▸ **Problem requirements**: Edit the rows below by changing every "GUI agent" to "interface agent", leaving everything else untouched.

▸ **Data for this exercise**:

--------------------------------------------------

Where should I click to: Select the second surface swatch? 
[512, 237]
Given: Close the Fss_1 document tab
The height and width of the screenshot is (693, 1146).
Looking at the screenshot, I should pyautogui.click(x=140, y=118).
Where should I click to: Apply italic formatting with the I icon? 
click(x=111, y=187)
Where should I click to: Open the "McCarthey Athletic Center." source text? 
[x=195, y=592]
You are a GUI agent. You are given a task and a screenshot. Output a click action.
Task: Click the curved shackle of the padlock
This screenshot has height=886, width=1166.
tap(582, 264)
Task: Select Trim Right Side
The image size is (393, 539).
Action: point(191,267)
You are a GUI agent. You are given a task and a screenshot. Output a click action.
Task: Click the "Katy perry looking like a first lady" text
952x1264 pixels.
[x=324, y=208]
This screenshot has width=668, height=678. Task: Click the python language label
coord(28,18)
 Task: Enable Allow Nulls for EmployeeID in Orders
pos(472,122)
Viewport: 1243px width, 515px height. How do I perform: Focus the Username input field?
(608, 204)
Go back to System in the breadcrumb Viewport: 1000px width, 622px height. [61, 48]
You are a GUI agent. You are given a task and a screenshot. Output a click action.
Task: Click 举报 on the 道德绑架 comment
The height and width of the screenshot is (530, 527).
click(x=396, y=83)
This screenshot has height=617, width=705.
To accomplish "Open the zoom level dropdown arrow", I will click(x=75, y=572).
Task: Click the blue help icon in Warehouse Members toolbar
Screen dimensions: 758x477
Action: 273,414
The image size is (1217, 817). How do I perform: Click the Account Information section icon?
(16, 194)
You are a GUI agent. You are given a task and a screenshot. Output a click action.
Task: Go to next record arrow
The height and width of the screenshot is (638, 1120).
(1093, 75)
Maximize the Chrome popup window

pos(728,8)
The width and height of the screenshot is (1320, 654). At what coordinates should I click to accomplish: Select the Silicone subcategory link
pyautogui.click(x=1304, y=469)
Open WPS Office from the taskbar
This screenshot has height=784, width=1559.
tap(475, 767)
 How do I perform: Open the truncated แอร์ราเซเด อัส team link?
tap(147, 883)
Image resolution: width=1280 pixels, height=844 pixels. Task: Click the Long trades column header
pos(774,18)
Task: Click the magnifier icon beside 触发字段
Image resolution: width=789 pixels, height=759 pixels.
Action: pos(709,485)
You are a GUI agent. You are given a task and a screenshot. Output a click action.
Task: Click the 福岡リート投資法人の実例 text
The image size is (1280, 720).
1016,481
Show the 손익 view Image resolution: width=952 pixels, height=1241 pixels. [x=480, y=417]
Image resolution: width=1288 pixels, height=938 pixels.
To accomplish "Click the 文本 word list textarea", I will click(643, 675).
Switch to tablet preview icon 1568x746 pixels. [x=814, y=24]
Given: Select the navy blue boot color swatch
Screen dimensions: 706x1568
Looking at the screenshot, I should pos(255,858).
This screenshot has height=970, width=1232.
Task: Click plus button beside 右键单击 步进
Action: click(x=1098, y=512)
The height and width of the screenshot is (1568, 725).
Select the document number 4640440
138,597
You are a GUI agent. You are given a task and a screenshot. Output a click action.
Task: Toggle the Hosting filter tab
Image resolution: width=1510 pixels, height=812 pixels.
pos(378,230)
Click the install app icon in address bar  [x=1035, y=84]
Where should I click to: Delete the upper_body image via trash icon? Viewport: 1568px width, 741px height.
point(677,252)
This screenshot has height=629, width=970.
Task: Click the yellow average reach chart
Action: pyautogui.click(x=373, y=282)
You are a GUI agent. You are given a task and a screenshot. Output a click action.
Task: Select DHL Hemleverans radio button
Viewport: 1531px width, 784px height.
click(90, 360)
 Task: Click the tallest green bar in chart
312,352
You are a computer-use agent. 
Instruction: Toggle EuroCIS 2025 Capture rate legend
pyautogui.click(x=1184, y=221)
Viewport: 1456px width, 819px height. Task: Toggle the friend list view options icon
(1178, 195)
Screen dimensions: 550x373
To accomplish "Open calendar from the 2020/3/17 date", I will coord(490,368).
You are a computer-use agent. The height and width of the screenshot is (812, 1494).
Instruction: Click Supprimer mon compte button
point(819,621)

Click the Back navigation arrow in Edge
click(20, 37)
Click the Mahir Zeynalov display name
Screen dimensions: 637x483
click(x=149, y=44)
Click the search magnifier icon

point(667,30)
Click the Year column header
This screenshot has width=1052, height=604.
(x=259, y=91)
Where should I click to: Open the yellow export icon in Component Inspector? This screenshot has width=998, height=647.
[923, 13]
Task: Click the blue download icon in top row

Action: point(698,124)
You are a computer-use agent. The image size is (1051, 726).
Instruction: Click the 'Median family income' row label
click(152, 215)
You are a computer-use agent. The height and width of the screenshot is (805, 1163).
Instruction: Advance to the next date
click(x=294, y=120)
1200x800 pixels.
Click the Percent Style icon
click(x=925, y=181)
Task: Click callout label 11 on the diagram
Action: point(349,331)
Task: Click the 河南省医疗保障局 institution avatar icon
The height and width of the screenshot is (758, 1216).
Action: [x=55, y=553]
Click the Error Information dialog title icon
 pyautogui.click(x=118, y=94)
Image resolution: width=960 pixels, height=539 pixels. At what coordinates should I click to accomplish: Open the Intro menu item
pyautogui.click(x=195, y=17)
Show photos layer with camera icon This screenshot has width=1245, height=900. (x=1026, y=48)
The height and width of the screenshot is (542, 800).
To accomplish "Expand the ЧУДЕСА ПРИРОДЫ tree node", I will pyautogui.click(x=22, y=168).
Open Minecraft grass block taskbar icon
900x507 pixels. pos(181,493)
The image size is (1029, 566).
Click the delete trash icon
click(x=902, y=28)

--------------------------------------------------

▸ **Task solution**:
Where should I click to: Select the second surface swatch? 
[512, 237]
Given: Close the Fss_1 document tab
The height and width of the screenshot is (693, 1146).
Looking at the screenshot, I should pyautogui.click(x=140, y=118).
Where should I click to: Apply italic formatting with the I icon? 
click(x=111, y=187)
Where should I click to: Open the "McCarthey Athletic Center." source text? 
[x=195, y=592]
You are a interface agent. You are given a task and a screenshot. Output a click action.
Task: Click the curved shackle of the padlock
This screenshot has height=886, width=1166.
tap(582, 264)
Task: Select Trim Right Side
The image size is (393, 539).
Action: point(191,267)
You are a interface agent. You are given a task and a screenshot. Output a click action.
Task: Click the "Katy perry looking like a first lady" text
952x1264 pixels.
[x=324, y=208]
This screenshot has width=668, height=678. Task: Click the python language label
coord(28,18)
 Task: Enable Allow Nulls for EmployeeID in Orders
pos(472,122)
Viewport: 1243px width, 515px height. How do I perform: Focus the Username input field?
(608, 204)
Go back to System in the breadcrumb Viewport: 1000px width, 622px height. [61, 48]
You are a interface agent. You are given a task and a screenshot. Output a click action.
Task: Click 举报 on the 道德绑架 comment
The height and width of the screenshot is (530, 527).
click(x=396, y=83)
This screenshot has height=617, width=705.
To accomplish "Open the zoom level dropdown arrow", I will click(x=75, y=572).
Task: Click the blue help icon in Warehouse Members toolbar
Screen dimensions: 758x477
Action: 273,414
The image size is (1217, 817). How do I perform: Click the Account Information section icon?
(16, 194)
You are a interface agent. You are given a task and a screenshot. Output a click action.
Task: Go to next record arrow
The height and width of the screenshot is (638, 1120).
(1093, 75)
Maximize the Chrome popup window

pos(728,8)
The width and height of the screenshot is (1320, 654). At what coordinates should I click to accomplish: Select the Silicone subcategory link
pyautogui.click(x=1304, y=469)
Open WPS Office from the taskbar
This screenshot has height=784, width=1559.
tap(475, 767)
 How do I perform: Open the truncated แอร์ราเซเด อัส team link?
tap(147, 883)
Image resolution: width=1280 pixels, height=844 pixels. Task: Click the Long trades column header
pos(774,18)
Task: Click the magnifier icon beside 触发字段
Image resolution: width=789 pixels, height=759 pixels.
Action: pos(709,485)
You are a interface agent. You are given a task and a screenshot. Output a click action.
Task: Click the 福岡リート投資法人の実例 text
The image size is (1280, 720).
1016,481
Show the 손익 view Image resolution: width=952 pixels, height=1241 pixels. [x=480, y=417]
Image resolution: width=1288 pixels, height=938 pixels.
To accomplish "Click the 文本 word list textarea", I will click(643, 675).
Switch to tablet preview icon 1568x746 pixels. [x=814, y=24]
Given: Select the navy blue boot color swatch
Screen dimensions: 706x1568
Looking at the screenshot, I should pos(255,858).
This screenshot has height=970, width=1232.
Task: Click plus button beside 右键单击 步进
Action: click(x=1098, y=512)
The height and width of the screenshot is (1568, 725).
Select the document number 4640440
138,597
You are a interface agent. You are given a task and a screenshot. Output a click action.
Task: Toggle the Hosting filter tab
Image resolution: width=1510 pixels, height=812 pixels.
pos(378,230)
Click the install app icon in address bar  [x=1035, y=84]
Where should I click to: Delete the upper_body image via trash icon? Viewport: 1568px width, 741px height.
point(677,252)
This screenshot has height=629, width=970.
Task: Click the yellow average reach chart
Action: pyautogui.click(x=373, y=282)
You are a interface agent. You are given a task and a screenshot. Output a click action.
Task: Select DHL Hemleverans radio button
Viewport: 1531px width, 784px height.
click(90, 360)
 Task: Click the tallest green bar in chart
312,352
You are a computer-use agent. 
Instruction: Toggle EuroCIS 2025 Capture rate legend
pyautogui.click(x=1184, y=221)
Viewport: 1456px width, 819px height. Task: Toggle the friend list view options icon
(1178, 195)
Screen dimensions: 550x373
To accomplish "Open calendar from the 2020/3/17 date", I will coord(490,368).
You are a computer-use agent. The height and width of the screenshot is (812, 1494).
Instruction: Click Supprimer mon compte button
point(819,621)

Click the Back navigation arrow in Edge
click(20, 37)
Click the Mahir Zeynalov display name
Screen dimensions: 637x483
click(x=149, y=44)
Click the search magnifier icon

point(667,30)
Click the Year column header
This screenshot has width=1052, height=604.
(x=259, y=91)
Where should I click to: Open the yellow export icon in Component Inspector? This screenshot has width=998, height=647.
[923, 13]
Task: Click the blue download icon in top row

Action: point(698,124)
You are a computer-use agent. The image size is (1051, 726).
Instruction: Click the 'Median family income' row label
click(152, 215)
You are a computer-use agent. The height and width of the screenshot is (805, 1163).
Instruction: Advance to the next date
click(x=294, y=120)
1200x800 pixels.
Click the Percent Style icon
click(x=925, y=181)
Task: Click callout label 11 on the diagram
Action: point(349,331)
Task: Click the 河南省医疗保障局 institution avatar icon
The height and width of the screenshot is (758, 1216).
Action: [x=55, y=553]
Click the Error Information dialog title icon
 pyautogui.click(x=118, y=94)
Image resolution: width=960 pixels, height=539 pixels. At what coordinates should I click to accomplish: Open the Intro menu item
pyautogui.click(x=195, y=17)
Show photos layer with camera icon This screenshot has width=1245, height=900. (x=1026, y=48)
The height and width of the screenshot is (542, 800).
To accomplish "Expand the ЧУДЕСА ПРИРОДЫ tree node", I will pyautogui.click(x=22, y=168).
Open Minecraft grass block taskbar icon
900x507 pixels. pos(181,493)
The image size is (1029, 566).
Click the delete trash icon
click(x=902, y=28)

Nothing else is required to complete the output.